Recorded information:
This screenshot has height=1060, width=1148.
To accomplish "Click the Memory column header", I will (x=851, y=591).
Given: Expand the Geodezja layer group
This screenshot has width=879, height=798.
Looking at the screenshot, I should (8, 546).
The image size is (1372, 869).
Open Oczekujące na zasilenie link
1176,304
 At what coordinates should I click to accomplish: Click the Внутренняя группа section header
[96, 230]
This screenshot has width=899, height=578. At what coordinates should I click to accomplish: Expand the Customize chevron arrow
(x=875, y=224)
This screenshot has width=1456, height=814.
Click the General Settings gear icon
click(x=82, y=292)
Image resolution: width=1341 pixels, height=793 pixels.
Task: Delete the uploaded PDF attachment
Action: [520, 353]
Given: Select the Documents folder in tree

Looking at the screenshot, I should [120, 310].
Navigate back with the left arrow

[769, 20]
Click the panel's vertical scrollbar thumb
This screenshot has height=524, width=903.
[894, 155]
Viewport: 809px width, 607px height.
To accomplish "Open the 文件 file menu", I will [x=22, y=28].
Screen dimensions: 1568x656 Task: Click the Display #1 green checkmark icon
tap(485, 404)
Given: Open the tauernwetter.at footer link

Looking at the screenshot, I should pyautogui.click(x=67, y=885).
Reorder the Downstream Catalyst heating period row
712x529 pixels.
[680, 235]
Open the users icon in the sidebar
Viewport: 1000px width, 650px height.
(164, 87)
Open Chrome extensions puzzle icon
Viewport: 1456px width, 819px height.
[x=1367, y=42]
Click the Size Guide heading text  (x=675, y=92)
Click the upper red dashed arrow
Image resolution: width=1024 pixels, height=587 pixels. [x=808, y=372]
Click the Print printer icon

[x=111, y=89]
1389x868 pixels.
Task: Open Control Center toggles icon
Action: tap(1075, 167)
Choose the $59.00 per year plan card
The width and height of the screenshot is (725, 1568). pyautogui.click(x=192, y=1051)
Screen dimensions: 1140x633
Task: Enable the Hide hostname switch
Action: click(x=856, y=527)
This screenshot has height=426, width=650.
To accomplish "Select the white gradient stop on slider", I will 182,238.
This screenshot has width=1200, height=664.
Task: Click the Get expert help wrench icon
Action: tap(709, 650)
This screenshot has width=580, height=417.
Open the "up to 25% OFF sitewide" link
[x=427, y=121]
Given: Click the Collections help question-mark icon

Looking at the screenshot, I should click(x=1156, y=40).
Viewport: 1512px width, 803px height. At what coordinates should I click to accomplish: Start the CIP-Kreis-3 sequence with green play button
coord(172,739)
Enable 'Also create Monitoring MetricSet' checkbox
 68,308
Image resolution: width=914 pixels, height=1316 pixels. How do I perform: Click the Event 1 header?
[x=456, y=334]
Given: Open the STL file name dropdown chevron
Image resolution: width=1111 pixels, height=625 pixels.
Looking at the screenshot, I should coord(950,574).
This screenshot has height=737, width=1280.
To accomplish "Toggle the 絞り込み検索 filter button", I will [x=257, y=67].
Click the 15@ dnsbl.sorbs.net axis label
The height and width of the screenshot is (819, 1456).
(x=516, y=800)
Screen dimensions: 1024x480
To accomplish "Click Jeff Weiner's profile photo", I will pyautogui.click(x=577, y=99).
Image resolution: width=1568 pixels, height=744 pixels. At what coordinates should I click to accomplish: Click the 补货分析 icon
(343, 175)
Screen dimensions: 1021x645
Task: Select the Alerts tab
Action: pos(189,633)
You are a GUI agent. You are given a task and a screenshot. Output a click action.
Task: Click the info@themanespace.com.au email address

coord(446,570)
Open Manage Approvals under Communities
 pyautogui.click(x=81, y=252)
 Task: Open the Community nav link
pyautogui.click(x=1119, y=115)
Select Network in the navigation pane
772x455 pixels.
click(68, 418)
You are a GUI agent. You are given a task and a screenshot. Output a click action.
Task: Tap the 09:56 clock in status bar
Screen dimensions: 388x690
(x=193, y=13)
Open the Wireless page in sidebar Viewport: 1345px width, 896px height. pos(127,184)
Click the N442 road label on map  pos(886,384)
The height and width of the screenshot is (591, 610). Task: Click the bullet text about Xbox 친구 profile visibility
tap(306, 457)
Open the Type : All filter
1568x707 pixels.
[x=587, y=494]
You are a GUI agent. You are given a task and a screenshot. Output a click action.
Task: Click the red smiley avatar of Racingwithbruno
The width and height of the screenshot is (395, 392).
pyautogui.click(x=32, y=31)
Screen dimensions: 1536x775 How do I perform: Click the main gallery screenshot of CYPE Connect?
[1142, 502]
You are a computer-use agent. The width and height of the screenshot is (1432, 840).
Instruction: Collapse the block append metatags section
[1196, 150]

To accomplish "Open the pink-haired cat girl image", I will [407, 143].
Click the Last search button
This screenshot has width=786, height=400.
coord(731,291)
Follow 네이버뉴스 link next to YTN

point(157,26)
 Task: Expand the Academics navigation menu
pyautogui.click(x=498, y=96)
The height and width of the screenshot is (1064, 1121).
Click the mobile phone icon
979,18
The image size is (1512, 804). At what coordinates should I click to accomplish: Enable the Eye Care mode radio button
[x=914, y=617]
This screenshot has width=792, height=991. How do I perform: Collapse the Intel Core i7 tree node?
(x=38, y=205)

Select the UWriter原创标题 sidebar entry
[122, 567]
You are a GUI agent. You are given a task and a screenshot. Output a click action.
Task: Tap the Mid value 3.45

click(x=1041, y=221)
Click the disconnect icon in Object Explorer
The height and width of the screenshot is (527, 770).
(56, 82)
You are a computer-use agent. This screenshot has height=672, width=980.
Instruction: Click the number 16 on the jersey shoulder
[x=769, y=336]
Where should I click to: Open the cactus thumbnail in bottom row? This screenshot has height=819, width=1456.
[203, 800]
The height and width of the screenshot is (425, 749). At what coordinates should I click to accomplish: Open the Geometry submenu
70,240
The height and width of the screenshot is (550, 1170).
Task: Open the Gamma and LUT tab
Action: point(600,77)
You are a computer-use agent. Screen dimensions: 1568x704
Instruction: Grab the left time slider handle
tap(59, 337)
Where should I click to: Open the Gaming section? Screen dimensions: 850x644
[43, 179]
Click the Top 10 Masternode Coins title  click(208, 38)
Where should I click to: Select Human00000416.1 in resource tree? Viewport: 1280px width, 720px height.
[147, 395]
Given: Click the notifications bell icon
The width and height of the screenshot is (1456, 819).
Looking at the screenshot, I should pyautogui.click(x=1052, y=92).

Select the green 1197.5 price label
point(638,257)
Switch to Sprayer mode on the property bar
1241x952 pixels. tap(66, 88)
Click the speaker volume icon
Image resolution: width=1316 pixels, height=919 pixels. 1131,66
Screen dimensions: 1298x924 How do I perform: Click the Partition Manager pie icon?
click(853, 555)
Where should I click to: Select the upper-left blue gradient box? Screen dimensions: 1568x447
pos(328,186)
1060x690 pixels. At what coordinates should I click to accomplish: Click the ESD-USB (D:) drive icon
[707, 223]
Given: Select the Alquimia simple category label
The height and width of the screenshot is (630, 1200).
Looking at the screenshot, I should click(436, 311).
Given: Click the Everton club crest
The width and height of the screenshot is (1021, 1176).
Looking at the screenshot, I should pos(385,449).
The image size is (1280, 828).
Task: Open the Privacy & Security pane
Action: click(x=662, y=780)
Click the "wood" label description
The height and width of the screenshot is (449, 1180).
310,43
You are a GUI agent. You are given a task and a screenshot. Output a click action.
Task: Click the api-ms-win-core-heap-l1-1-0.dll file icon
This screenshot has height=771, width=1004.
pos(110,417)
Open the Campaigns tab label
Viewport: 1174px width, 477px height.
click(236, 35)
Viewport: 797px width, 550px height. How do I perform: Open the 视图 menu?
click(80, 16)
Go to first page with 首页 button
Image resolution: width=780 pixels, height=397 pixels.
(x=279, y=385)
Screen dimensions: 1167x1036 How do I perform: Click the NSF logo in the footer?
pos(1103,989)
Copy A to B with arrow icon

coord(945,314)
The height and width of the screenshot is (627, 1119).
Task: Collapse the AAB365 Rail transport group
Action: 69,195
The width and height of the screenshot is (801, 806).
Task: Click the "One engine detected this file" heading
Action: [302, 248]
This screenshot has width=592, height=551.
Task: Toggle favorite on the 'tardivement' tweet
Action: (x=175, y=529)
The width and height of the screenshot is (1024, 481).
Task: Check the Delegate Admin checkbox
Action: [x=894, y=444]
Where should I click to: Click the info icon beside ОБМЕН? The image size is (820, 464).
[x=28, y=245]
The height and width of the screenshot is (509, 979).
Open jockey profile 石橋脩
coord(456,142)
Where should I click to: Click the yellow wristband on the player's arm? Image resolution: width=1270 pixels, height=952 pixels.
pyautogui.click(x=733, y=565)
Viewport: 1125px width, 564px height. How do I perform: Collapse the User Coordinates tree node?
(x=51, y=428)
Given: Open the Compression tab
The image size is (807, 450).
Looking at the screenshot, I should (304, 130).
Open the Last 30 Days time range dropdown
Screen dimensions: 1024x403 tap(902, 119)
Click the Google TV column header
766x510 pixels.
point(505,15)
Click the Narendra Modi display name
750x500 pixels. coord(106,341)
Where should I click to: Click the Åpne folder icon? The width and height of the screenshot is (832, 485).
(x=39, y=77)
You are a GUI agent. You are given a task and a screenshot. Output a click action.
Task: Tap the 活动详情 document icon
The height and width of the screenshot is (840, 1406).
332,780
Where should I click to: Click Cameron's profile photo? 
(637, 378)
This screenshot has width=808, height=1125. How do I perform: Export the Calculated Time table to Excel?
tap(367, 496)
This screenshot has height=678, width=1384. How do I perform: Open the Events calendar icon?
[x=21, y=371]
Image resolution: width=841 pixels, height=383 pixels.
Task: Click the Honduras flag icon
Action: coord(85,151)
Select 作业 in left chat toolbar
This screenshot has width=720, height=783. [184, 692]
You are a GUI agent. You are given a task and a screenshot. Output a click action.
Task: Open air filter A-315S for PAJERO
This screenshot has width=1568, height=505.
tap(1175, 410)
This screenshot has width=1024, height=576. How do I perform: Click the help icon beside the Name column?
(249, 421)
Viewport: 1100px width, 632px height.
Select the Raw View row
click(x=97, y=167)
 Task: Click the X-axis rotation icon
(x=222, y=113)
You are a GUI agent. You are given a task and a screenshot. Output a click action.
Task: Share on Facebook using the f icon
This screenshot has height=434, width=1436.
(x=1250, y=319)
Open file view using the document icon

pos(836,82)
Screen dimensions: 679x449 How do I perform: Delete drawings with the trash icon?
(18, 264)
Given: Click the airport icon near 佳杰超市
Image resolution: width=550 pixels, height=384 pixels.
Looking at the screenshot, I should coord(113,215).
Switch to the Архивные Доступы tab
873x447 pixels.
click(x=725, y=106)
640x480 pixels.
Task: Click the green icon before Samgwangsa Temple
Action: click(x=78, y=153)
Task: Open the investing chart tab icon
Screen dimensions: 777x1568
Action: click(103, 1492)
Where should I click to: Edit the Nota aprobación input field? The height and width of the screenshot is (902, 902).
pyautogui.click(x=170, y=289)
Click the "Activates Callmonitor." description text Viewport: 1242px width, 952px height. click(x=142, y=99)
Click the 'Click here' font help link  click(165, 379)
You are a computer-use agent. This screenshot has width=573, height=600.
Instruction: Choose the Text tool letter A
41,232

Given instruction:
Rewrite the stretch of records from the line containing "The image size is (1372, 869)." through the line containing "Click the Size", putting "Window" wherever "Viewport" appears and changing nothing else.

Solution to this problem:
The image size is (1372, 869).
Open Oczekujące na zasilenie link
1176,304
 At what coordinates should I click to accomplish: Click the Внутренняя группа section header
[96, 230]
This screenshot has width=899, height=578. At what coordinates should I click to accomplish: Expand the Customize chevron arrow
(x=875, y=224)
This screenshot has width=1456, height=814.
Click the General Settings gear icon
click(x=82, y=292)
Image resolution: width=1341 pixels, height=793 pixels.
Task: Delete the uploaded PDF attachment
Action: [520, 353]
Given: Select the Documents folder in tree

Looking at the screenshot, I should [120, 310].
Navigate back with the left arrow

[769, 20]
Click the panel's vertical scrollbar thumb
This screenshot has height=524, width=903.
[894, 155]
Window: 809px width, 607px height.
To accomplish "Open the 文件 file menu", I will [x=22, y=28].
Screen dimensions: 1568x656 Task: Click the Display #1 green checkmark icon
tap(485, 404)
Given: Open the tauernwetter.at footer link

Looking at the screenshot, I should pyautogui.click(x=67, y=885).
Reorder the Downstream Catalyst heating period row
712x529 pixels.
[680, 235]
Open the users icon in the sidebar
Window: 1000px width, 650px height.
(164, 87)
Open Chrome extensions puzzle icon
Window: 1456px width, 819px height.
[x=1367, y=42]
Click the Size Guide heading text  (x=675, y=92)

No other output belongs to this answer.